16. The computer-implemented method according to claim 1, wherein

the method further comprises, prior to loading the training dataset, prompting the user to upload training data containing the training dataset and a dataset structure file, wherein

a base form of the dataset structure file is a list of dictionaries, such that each component of the training dataset is represented by one dictionary, and

each of the dictionaries describes properties of a respective one of said components.

17. The computer-implemented method according to claim 1, wherein

training the one or more ML solutions comprises training several ML solutions on the loaded training dataset, in accordance with said objective function, whereby the given ML solution subsequently received is selected by the user from the several ML solutions trained.

18. A computerized system for assisting users in improving training datasets and obtaining machine learning solutions, or ML solutions, wherein the computerized system is configured to:

load a training dataset of labelled samples selected by a user;

train one or more ML solutions on the loaded training dataset, in accordance with an objective function;

receive a user selection of a given ML solution from the one or more trained ML solutions and an improvement objective;

determine, in the training dataset, one or more defective samples that impair the given ML solution according to the improvement objective, for the user to modify the training dataset by resolving at least one of the one or more defective samples; and

retrain the given ML solution on the modified training dataset, in accordance with said objective function, to obtain a revised ML solution.

19. The computerized system according to claim 18, wherein the system includes:

a frontend system, which is configured to run a GUI as part of a web application, to enable interactions with the user;

a backend system, which is connected to the frontend system to enable functionalities of the web application;

a database, which is connected by the backend system; and

a core computation system, which is connected to the backend system via the database, the core computation system adapted to run core workers in accordance with data stored in the database, to train the one or more ML solutions, determine the one or more defective samples, and retrain the given ML solution.

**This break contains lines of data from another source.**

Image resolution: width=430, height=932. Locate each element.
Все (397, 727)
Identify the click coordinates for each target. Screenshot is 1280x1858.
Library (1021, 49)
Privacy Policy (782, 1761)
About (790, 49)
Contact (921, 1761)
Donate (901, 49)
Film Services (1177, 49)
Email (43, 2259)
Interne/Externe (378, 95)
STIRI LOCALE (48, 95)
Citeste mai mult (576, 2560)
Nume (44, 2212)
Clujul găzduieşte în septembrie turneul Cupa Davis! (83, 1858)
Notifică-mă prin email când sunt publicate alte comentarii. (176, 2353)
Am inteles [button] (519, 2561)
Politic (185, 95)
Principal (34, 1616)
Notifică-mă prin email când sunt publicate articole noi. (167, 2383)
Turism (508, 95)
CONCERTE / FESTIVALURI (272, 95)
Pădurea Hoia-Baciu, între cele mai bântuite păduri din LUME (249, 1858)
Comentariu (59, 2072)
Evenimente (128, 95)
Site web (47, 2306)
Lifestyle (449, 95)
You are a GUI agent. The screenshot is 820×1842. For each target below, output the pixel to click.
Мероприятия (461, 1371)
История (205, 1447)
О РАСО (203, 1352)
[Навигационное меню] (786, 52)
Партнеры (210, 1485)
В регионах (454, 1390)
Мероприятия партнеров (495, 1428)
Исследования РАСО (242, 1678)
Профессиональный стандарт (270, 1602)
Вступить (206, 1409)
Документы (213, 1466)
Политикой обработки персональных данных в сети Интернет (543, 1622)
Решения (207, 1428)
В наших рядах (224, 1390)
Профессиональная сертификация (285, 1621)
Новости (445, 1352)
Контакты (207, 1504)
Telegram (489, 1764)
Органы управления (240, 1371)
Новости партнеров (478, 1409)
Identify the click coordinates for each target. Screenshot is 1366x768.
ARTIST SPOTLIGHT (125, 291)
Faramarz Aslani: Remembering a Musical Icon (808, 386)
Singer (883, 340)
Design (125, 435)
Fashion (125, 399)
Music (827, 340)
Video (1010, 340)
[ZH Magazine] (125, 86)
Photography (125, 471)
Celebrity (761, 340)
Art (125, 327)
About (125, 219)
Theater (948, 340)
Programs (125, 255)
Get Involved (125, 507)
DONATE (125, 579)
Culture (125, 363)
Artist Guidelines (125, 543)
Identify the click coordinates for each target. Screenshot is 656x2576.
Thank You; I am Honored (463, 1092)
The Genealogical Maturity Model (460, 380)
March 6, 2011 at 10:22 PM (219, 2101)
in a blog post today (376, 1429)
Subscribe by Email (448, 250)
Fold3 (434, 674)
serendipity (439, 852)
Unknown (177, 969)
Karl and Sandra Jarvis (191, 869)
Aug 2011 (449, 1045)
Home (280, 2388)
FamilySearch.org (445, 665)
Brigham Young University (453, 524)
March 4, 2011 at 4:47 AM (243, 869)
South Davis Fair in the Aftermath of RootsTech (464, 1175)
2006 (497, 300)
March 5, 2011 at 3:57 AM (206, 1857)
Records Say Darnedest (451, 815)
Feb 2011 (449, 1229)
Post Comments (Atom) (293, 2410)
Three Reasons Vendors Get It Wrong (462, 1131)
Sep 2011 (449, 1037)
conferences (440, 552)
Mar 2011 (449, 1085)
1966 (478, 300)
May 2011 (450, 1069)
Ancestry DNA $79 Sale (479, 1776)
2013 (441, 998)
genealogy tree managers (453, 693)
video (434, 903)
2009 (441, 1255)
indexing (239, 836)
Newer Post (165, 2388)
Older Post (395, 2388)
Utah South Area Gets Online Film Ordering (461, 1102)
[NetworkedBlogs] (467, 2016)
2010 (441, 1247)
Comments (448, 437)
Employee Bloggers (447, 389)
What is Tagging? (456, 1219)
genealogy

20. A computer program product for assisting users in improving training datasets and obtaining machine learning solutions, or ML solutions, the computer program product comprising a computer readable storage medium having program instructions embodied therewith, the program instructions executable by processing means of a computerized system to cause the latter to:

load a training dataset of labelled samples selected by a user;

train one or more ML solutions on the loaded training dataset, in accordance with an objective function;

receive a user selection of a given ML solution from the one or more trained ML solutions and an improvement objective;

determine, in the training dataset, one or more defective samples that impair the given ML solution according to the improvement objective, for the user to modify the training dataset by resolving at least one of the one or more defective samples; and

retrain the given ML solution on the modified training dataset, in accordance with said objective function, to obtain a revised ML solution.